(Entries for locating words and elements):
• • • •

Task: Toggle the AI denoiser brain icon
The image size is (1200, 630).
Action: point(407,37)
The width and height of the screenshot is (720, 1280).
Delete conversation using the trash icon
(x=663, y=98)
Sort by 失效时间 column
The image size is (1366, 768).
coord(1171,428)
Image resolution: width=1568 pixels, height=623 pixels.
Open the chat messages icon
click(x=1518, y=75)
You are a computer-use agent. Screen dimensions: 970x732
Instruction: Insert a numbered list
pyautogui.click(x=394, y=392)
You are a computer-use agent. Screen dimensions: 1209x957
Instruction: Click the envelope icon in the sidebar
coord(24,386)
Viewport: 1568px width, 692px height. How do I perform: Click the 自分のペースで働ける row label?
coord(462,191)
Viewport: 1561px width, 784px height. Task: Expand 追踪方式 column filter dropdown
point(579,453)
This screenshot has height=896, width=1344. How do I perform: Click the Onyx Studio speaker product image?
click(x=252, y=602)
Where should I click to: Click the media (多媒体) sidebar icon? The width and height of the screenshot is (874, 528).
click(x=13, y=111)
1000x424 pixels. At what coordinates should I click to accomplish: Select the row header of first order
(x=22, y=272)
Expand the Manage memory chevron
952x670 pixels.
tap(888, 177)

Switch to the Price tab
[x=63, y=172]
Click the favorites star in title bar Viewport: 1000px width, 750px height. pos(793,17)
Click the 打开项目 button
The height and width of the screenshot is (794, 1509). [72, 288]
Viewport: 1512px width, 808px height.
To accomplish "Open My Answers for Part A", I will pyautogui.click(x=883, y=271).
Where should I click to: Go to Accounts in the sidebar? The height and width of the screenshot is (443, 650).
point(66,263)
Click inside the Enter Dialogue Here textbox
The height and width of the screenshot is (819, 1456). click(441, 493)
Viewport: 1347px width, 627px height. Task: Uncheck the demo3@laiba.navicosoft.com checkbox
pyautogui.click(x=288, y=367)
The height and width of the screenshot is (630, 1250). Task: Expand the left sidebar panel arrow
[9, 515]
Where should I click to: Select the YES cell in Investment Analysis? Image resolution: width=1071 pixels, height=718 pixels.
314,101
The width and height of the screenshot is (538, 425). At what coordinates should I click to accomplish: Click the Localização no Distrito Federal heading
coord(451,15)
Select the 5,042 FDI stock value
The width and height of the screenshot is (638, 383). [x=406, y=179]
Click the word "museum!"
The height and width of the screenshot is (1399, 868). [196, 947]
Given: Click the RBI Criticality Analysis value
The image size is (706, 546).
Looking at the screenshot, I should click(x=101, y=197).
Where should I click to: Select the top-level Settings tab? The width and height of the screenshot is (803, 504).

• • • •

(GIVEN TASK):
Could you render each line of the records above as a two-column Markdown table headed "No." and "Line", numbering the rows in order and leaving out blank lines?

(FULL SOLUTION):
| No. | Line |
|---|---|
| 1 | Task: Toggle the AI denoiser brain icon |
| 2 | The image size is (1200, 630). |
| 3 | Action: point(407,37) |
| 4 | The width and height of the screenshot is (720, 1280). |
| 5 | Delete conversation using the trash icon |
| 6 | (x=663, y=98) |
| 7 | Sort by 失效时间 column |
| 8 | The image size is (1366, 768). |
| 9 | coord(1171,428) |
| 10 | Image resolution: width=1568 pixels, height=623 pixels. |
| 11 | Open the chat messages icon |
| 12 | click(x=1518, y=75) |
| 13 | You are a computer-use agent. Screen dimensions: 970x732 |
| 14 | Instruction: Insert a numbered list |
| 15 | pyautogui.click(x=394, y=392) |
| 16 | You are a computer-use agent. Screen dimensions: 1209x957 |
| 17 | Instruction: Click the envelope icon in the sidebar |
| 18 | coord(24,386) |
| 19 | Viewport: 1568px width, 692px height. How do I perform: Click the 自分のペースで働ける row label? |
| 20 | coord(462,191) |
| 21 | Viewport: 1561px width, 784px height. Task: Expand 追踪方式 column filter dropdown |
| 22 | point(579,453) |
| 23 | This screenshot has height=896, width=1344. How do I perform: Click the Onyx Studio speaker product image? |
| 24 | click(x=252, y=602) |
| 25 | Where should I click to: Click the media (多媒体) sidebar icon? The width and height of the screenshot is (874, 528). |
| 26 | click(x=13, y=111) |
| 27 | 1000x424 pixels. At what coordinates should I click to accomplish: Select the row header of first order |
| 28 | (x=22, y=272) |
| 29 | Expand the Manage memory chevron |
| 30 | 952x670 pixels. |
| 31 | tap(888, 177) |
| 32 | Switch to the Price tab |
| 33 | [x=63, y=172] |
| 34 | Click the favorites star in title bar Viewport: 1000px width, 750px height. pos(793,17) |
| 35 | Click the 打开项目 button |
| 36 | The height and width of the screenshot is (794, 1509). [72, 288] |
| 37 | Viewport: 1512px width, 808px height. |
| 38 | To accomplish "Open My Answers for Part A", I will pyautogui.click(x=883, y=271). |
| 39 | Where should I click to: Go to Accounts in the sidebar? The height and width of the screenshot is (443, 650). |
| 40 | point(66,263) |
| 41 | Click inside the Enter Dialogue Here textbox |
| 42 | The height and width of the screenshot is (819, 1456). click(441, 493) |
| 43 | Viewport: 1347px width, 627px height. Task: Uncheck the demo3@laiba.navicosoft.com checkbox |
| 44 | pyautogui.click(x=288, y=367) |
| 45 | The height and width of the screenshot is (630, 1250). Task: Expand the left sidebar panel arrow |
| 46 | [9, 515] |
| 47 | Where should I click to: Select the YES cell in Investment Analysis? Image resolution: width=1071 pixels, height=718 pixels. |
| 48 | 314,101 |
| 49 | The width and height of the screenshot is (538, 425). At what coordinates should I click to accomplish: Click the Localização no Distrito Federal heading |
| 50 | coord(451,15) |
| 51 | Select the 5,042 FDI stock value |
| 52 | The width and height of the screenshot is (638, 383). [x=406, y=179] |
| 53 | Click the word "museum!" |
| 54 | The height and width of the screenshot is (1399, 868). [196, 947] |
| 55 | Given: Click the RBI Criticality Analysis value |
| 56 | The image size is (706, 546). |
| 57 | Looking at the screenshot, I should click(x=101, y=197). |
| 58 | Where should I click to: Select the top-level Settings tab? The width and height of the screenshot is (803, 504). |